Joey nods to Eris, "Be safe, betty," and follows Domi and Slicer through the city, "Whoa this is kind of cool.  Nice city you got here, Slicer right?  Hey whre is your sis'?  Is she still pissed off t me?"


----------



## Radiant (Mar 14, 2004)

Tokiwong said:
			
		

> Joey nods to Eris, "Be safe, betty," and follows Domi and Slicer through the city, "Whoa this is kind of cool.  Nice city you got here, Slicer right?  Hey whre is your sis'?  Is she still pissed off t me?"




"Yes that is right. And she most likely is. Her blasts of Sunlight are her pride and seeing you standing up after taking such a hit was nothing she can accept easily. But the most important thing is that she believes all of this and realy thinks that we are the chosen warriors of the Sungod and so on. She didn't like how you treated her at all. At least she will be less angry now that she knows that she lost against the traveling group of her new godess."
You see a boy who looks like a mix between human and monky cross the street with a 3 yard leap.
"Think what you want about the faith of the jaguar people but the fact that they do believe made it possible to have a peacfull life between humans and us. In this village live over 30 mutants, then I was in the outside world last year most major cities did not have that much. And certainly none showing themselves outside without fear."


----------



## Tokiwong (Mar 14, 2004)

"Sounds great, well how about I track her down, and make my apologies, I am all about trying to make amends.  I love meeting new people, meeting new cultures, and meeting their betties... so just point me in her direction, and I can apologize," Joey glances to Slicer with a winsome smile.


----------



## Aenion (Mar 14, 2004)

"Sounds like a good deal you have going here. This place would be on the top of my list if I was to actually settle down," Domi says to Slicer and turns to Joey when he talks about chasing 'betties' again, "Doesn't Eris get jealous when you go chasing other 'betties'?"


----------



## Tokiwong (Mar 14, 2004)

Aenion said:
			
		

> "Sounds like a good deal you have going here. This place would be on the top of my list if I was to actually settle down," Domi says to Slicer and turns to Joey when he talks about chasing 'betties' again, "Doesn't Eris get jealous when you go chasing other 'betties'?"

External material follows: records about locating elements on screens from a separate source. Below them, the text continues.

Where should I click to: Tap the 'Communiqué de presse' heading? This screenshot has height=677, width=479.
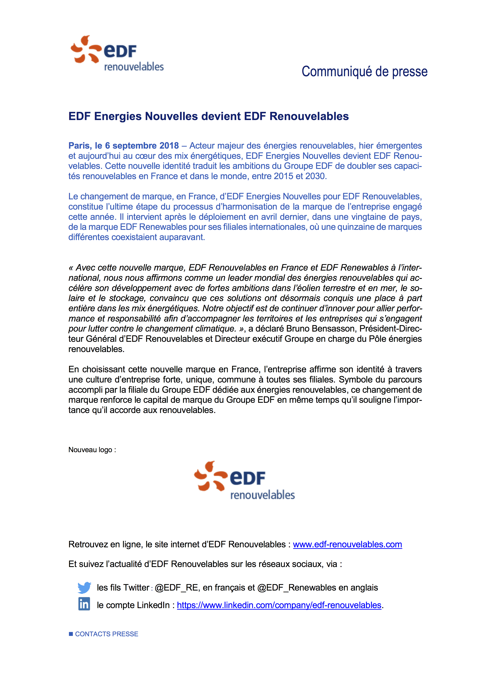(x=364, y=72)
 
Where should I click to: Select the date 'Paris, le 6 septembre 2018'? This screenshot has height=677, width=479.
(x=123, y=146)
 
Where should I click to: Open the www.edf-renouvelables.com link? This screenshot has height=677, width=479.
(x=347, y=544)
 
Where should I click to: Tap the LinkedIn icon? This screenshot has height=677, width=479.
(x=84, y=604)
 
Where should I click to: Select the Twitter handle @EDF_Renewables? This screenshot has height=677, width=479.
(x=296, y=588)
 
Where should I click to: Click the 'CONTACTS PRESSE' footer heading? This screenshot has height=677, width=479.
(x=107, y=634)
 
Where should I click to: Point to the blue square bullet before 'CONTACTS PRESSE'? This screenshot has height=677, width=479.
(x=71, y=634)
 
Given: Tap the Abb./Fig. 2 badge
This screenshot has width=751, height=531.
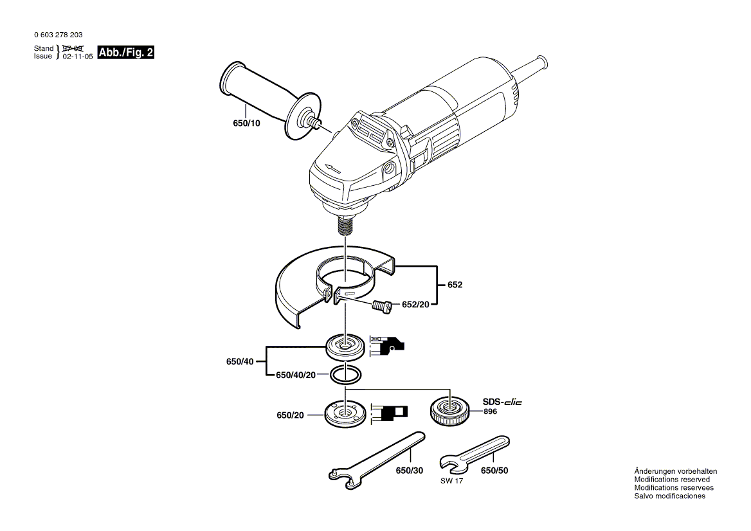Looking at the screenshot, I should click(x=126, y=53).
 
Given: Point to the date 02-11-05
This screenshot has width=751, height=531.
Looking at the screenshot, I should click(x=78, y=57).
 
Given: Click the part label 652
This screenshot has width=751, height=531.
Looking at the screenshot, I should click(x=455, y=284).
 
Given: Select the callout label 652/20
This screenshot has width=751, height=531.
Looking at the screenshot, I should click(x=415, y=304).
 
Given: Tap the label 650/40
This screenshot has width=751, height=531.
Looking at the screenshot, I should click(x=239, y=362).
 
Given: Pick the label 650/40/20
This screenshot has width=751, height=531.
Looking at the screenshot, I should click(x=296, y=375).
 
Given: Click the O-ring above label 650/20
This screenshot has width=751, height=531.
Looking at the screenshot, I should click(x=346, y=374).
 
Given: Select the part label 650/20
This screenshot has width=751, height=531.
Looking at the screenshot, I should click(x=290, y=416).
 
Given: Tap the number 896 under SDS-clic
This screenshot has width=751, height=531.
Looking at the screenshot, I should click(x=491, y=411).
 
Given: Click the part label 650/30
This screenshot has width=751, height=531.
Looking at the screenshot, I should click(x=410, y=471).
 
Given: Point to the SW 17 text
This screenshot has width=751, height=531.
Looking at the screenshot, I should click(x=451, y=482).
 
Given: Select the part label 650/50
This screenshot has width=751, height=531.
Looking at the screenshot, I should click(x=494, y=471).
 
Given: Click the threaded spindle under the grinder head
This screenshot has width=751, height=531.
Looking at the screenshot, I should click(x=346, y=226).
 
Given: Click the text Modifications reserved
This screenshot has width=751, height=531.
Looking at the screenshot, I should click(x=672, y=480).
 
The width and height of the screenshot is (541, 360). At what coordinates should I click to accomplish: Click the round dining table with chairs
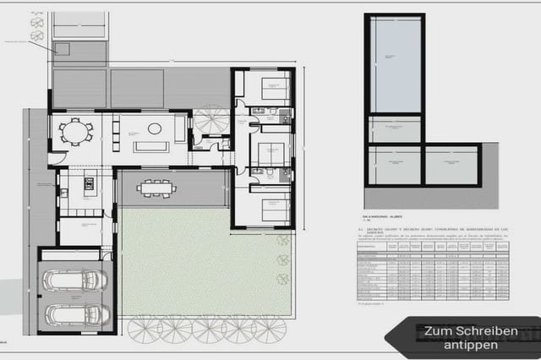coord(75,133)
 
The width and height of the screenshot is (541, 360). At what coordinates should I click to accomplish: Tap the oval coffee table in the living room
coord(154,128)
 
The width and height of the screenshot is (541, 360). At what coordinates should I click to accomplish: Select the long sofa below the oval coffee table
coord(151,147)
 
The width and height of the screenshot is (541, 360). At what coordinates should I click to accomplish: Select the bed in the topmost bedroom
coord(273,85)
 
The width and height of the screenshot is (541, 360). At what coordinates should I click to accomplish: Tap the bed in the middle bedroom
coord(270,152)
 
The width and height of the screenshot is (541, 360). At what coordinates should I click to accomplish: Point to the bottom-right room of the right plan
coord(451,165)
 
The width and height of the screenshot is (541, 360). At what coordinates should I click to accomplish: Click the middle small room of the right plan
coord(394,128)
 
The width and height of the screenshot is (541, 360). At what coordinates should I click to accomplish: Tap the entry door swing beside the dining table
coord(56,157)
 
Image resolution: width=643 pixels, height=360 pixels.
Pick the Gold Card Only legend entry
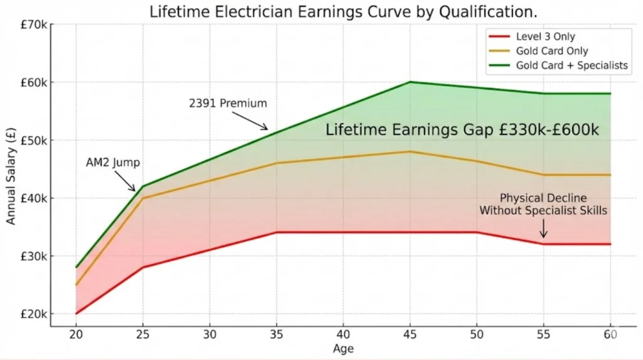pos(551,51)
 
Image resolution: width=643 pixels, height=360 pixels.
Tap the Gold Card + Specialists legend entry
pos(571,65)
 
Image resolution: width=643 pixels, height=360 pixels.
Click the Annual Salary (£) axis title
pos(11,170)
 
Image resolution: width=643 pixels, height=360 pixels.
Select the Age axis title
pos(343,348)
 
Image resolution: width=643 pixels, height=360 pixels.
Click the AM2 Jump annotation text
pos(113,163)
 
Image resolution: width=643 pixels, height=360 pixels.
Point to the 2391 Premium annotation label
pos(228,103)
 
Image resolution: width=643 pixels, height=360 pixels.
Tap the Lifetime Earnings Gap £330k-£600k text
pos(463,130)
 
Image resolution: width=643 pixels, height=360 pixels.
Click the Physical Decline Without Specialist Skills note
pos(544,204)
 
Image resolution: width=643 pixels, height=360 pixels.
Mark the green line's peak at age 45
pos(410,82)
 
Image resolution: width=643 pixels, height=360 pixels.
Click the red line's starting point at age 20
pos(76,314)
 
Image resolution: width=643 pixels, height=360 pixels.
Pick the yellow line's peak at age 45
pos(410,151)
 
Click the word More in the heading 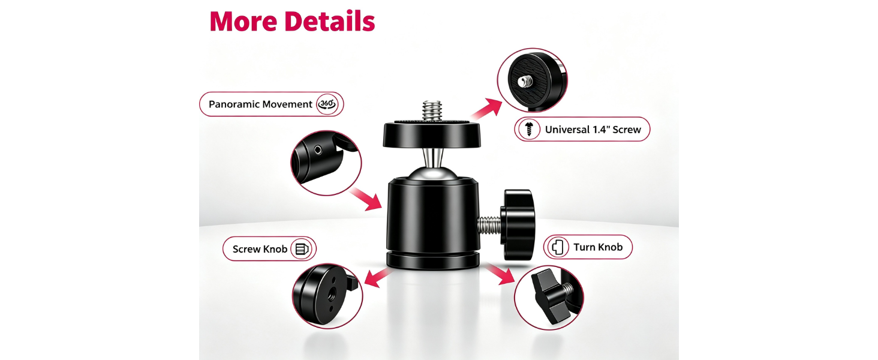click(243, 22)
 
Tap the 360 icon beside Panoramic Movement click(327, 104)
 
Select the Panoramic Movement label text click(260, 104)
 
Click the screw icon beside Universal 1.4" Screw click(529, 129)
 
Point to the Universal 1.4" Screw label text click(593, 130)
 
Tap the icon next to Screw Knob click(302, 249)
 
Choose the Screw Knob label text click(260, 249)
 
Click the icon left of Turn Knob click(558, 247)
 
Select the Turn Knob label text click(598, 247)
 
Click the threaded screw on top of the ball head click(432, 111)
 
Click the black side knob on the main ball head click(519, 225)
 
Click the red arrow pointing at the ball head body click(366, 199)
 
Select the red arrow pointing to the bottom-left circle click(378, 278)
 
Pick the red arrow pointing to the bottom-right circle click(500, 275)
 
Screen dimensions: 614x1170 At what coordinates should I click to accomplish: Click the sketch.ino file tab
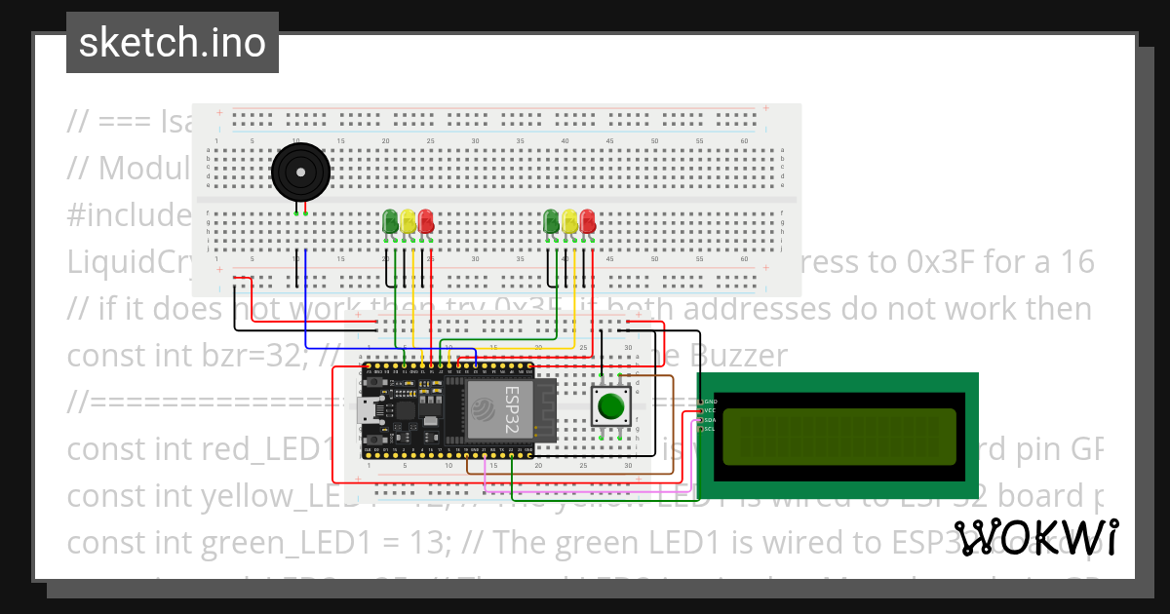click(x=172, y=43)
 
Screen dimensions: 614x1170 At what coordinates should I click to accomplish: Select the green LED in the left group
click(x=391, y=222)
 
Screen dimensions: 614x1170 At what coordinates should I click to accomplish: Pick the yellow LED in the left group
click(x=409, y=222)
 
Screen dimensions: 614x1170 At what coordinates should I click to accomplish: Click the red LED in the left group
click(x=426, y=222)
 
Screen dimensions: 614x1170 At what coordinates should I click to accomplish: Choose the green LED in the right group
click(x=552, y=222)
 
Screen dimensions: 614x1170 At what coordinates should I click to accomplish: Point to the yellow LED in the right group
click(x=569, y=222)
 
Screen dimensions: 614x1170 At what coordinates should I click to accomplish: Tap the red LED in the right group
click(x=587, y=222)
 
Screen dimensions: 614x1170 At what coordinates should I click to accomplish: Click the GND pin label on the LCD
click(x=710, y=402)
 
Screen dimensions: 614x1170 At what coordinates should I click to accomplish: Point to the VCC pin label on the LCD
click(x=710, y=410)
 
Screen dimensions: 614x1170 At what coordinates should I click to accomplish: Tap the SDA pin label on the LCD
click(x=710, y=419)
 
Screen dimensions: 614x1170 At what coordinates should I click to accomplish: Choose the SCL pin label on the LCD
click(x=710, y=428)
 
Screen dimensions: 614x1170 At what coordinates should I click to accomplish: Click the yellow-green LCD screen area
click(x=839, y=437)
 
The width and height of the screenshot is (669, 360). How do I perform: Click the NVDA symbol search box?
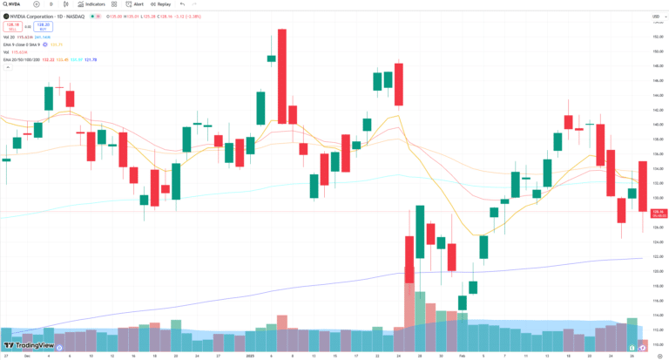(16, 4)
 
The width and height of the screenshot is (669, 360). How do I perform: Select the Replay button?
(161, 4)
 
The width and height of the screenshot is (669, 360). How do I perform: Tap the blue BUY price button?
(43, 26)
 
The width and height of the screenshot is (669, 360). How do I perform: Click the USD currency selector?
(654, 15)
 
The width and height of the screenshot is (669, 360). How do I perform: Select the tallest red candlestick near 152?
(282, 77)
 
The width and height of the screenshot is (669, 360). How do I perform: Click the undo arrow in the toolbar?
(182, 4)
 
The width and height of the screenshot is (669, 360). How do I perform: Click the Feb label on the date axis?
(462, 356)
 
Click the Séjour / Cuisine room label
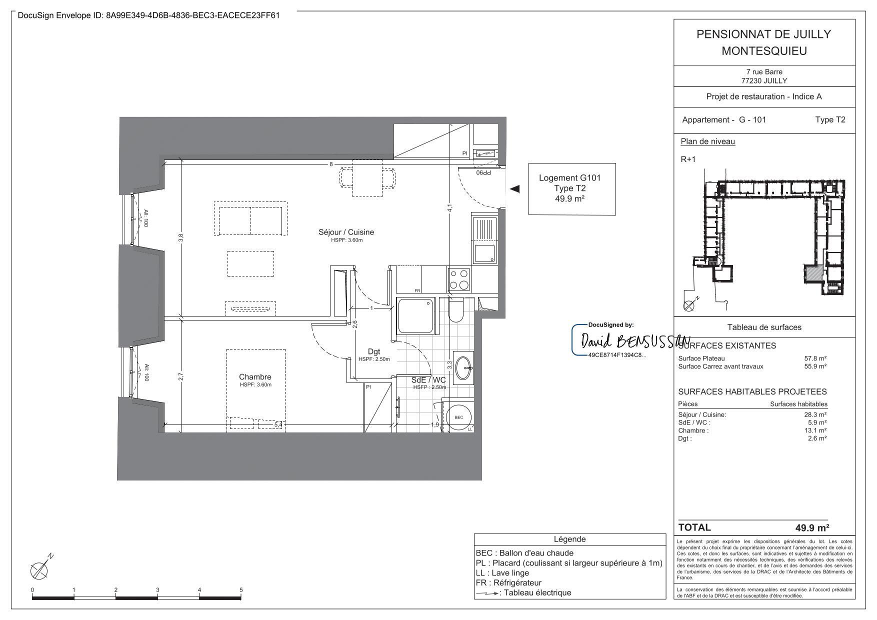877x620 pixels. click(346, 232)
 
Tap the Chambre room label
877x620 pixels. click(255, 377)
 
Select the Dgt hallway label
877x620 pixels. click(374, 352)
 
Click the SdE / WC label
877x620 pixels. click(428, 380)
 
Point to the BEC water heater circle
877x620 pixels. click(458, 417)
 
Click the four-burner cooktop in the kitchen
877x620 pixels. click(458, 280)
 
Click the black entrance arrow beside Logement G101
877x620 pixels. click(514, 189)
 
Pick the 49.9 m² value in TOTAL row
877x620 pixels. click(812, 528)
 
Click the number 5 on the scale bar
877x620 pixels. click(241, 590)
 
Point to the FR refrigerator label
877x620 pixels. click(417, 290)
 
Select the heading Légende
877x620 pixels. click(570, 539)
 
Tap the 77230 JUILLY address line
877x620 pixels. click(764, 80)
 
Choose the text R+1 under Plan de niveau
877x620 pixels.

 "Hardly, we have an understanding, she isn't my girl.  Just a friend, besides, I think she and the God-King have a little catching up to, it looks like, and I am not one to get in the middle of that kind of struggle.  Besides, I have always been a big believer in trying new things," Joey replies nonchalantly.


----------



## Aenion (Mar 14, 2004)

Tokiwong said:
			
		

> "Hardly, we have an understanding, she isn't my girl.  Just a friend, besides, I think she and the God-King have a little catching up to, it looks like, and I am not one to get in the middle of that kind of struggle.  Besides, I have always been a big believer in trying new things," Joey replies nonchalantly.




Domi raises an eyebrow at his explanation, "A very close friendship I would say. Haven't seen many friends kiss the other with such ... uhm ... fervor, I think, is the word you use," Domi says, a bit of a blush on her cheeks, "From the looks he was giving you two he wanted to do more than just some catching up. I would watch my back if I were you, those pheromones of her can have a dangerous effect on men," _and not just men at that,_ she admits to herself.


----------



## Tokiwong (Mar 14, 2004)

Aenion said:
			
		

> Domi raises an eyebrow at his explanation, "A very close friendship I would say. Haven't seen many friends kiss the other with such ... uhm ... fervor, I think, is the word you use," Domi says, a bit of a blush on her cheeks, "From the looks he was giving you two he wanted to do more than just some catching up. I would watch my back if I were you, those pheromones of her can have a dangerous effect on men," _and not just men at that,_ she admits to herself.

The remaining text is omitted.